Hand Me the Henna
The henna process that a traditional Hindu bride undergoes before her big day is one with great significance and beauty attached to it. Hand Me the Henna will explore the journey in three parts (phases) Each part will give you a sense of the body (what is happening at the exact moment), the mind (the history behind henna) and the spirit (how it makes me as the writer feel.)
Location: Bagwandeen Household Mission: Mehndi Day
The Body: What is happening?
I disconnect my gaze and instantaneously squint as I adjust to the warm sunshine. The mellifluous sound of the tabla and sitar fills the home as my sister adorns herself in her majestic Indian attire. I glance at my sister and notice a look of anticipation: it seems to have hit her swiftly, almost like a wave, that today (which already feels like a lifetime) is the day that encompasses everything that she has ever envisioned for herself. Today marks the day that it will all finally come to life.
My family gathers in the garden and we embark on the first leg of the wedding festivities: the mehndi (henna) ceremony. As we await the arrival of the mehndi artist, the bride-to-be has her last meal of the day (other than this, my mom has permitted some snacking if the bride-to-be insists). Being a small eater, this ‘meal’ happens to be a tiny bowl of chocolate ProNutro. This is the last time that she will use her hands without assistance, until the sun exits stage to let the stars dance around a blushing moon.
Consumed by vigour and exhilaration, she makes herself comfortable; sitting under a pagoda draped with fragrant, bright marigolds that were grown on my uncle’s farm especially for this purpose. Once the artist arrives, the process of the particularly intricate art commences. Her steady hand begins dressing my sister’s skin with transiently elusive patterns and the bride-to-be is now no longer allowed to use her hands. The henna remains wet for at least two hours, although every time it dries completely the artist will moisten it again using a ‘trade secret concoction’, resulting in the risk of ‘smudging’. Consequently, minimum movement is essential. So I sit myself right next to my sister (in attempt to distract her from potentially messing some mehndi) and we begin to chat about whether the groom’s festivities tonight will be better than ours – as sisters do.

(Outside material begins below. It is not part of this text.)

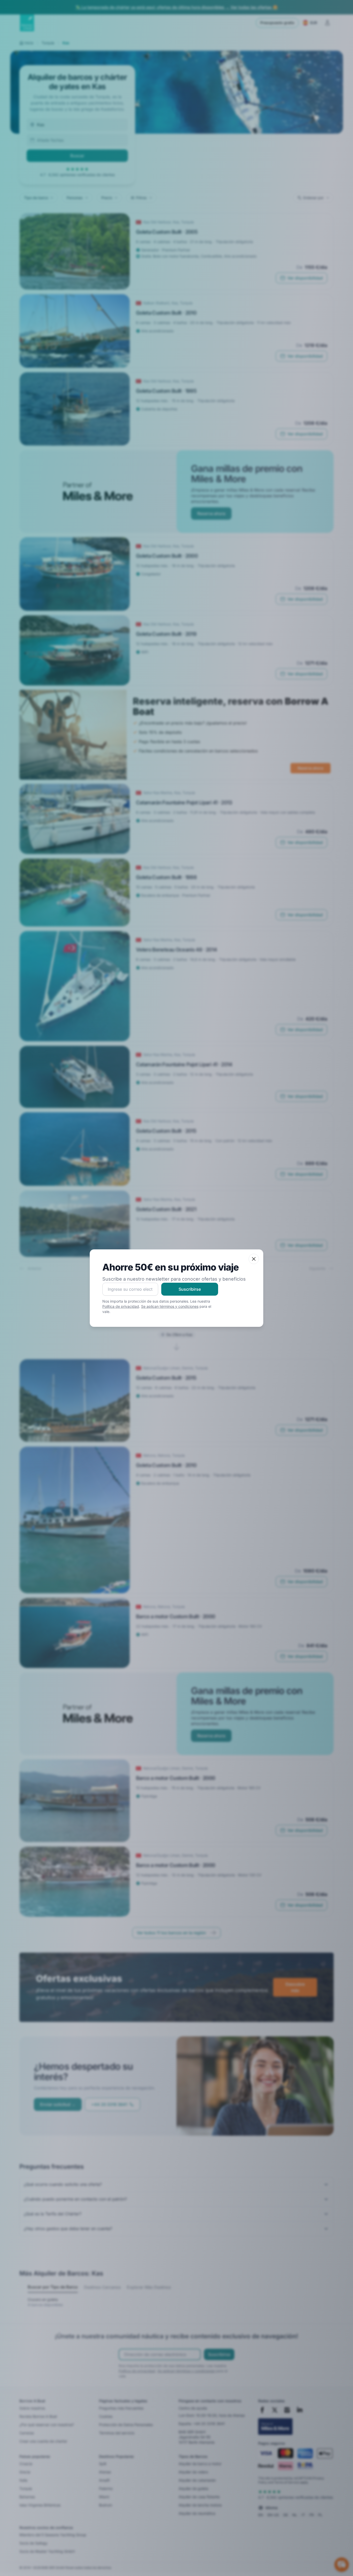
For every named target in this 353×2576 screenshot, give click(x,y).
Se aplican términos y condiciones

The Mind: The Backdrop of Henna as an Art
The art of henna application has been practiced for over five thousand years in countries of Indian and African cultures. The English name (henna) comes from the Arabic “ḥinnā” but is now more commonly known as Mehndhi (men-dee) in Eastern cultures.
Henna paste is prepared from the henna plant; botanically referred to as Lawsonia inermis. Its practical use became increasingly common when the Egyptians discovered that it had, ideal cooling properties which could counter the high temperatures of the desert. After realising that henna leaves a distinguishable tint on the body, its popularity grew when it was used in mainstream culture for decorative purposes on the body; often in the form of temporary tattoos and hair and fabric dye.
Where make-up can evoke a form of self-expression, similarly henna embodies the aspects of projecting an identity through the ‘enhancement’ of beauty. Henna continued to grow, aesthetically, in India and Pakistan as a decorative form in light of special and auspicious occasions. These included birthdays, pregnancy and marriage – marriage the most prominent celebration that calls for the application of henna.
The Spirit: How does it make me feel?
There was a feeling of twilight in the air for me. It might have been a bright, sunny day for everyone else, but to me, this was more like a magical dream and I was lost in another world. I found myself sitting there reflecting, as I observed my sister’s hands become immersed in the dark brown, moist henna.
Mehndi has constantly been a titillating subject for me. From a young age, I would attend family weddings and fervently anticipate the mehndi ceremony so I could join in on the festivities and beautify my palms with the elegant copper-tinted stain. I waited increasingly eagerly to celebrate this day with someone as close to me as my sister. Henna plays a vital role in the progression of the bride’s preparation leading up to her wedding day. This has had an incessantly had a poignant effect on me.
The way in which a woman can use something natural and extravagant at the same time to express her internal beauty externally has remained perpetually close to me. Internal beauty tends to be something that many women see as personal. Internal beauty, I believe, can only be seen by a few people – not everyone sees me internalize myself and my beauty. It is almost like offering your raw soul to just anyone. It is also quite challenging to find ways in which we can actually externalize inner beauty, which is why I feel henna is a precious practice because it follows tradition. Women sometimes choose patterns to be decorated on their hands that were seen on their grandmother’s hands during her wedding celebrations. It is factors such as tradition and the way in which we give significance to this tradition that can be a definition of internal beauty in my eyes.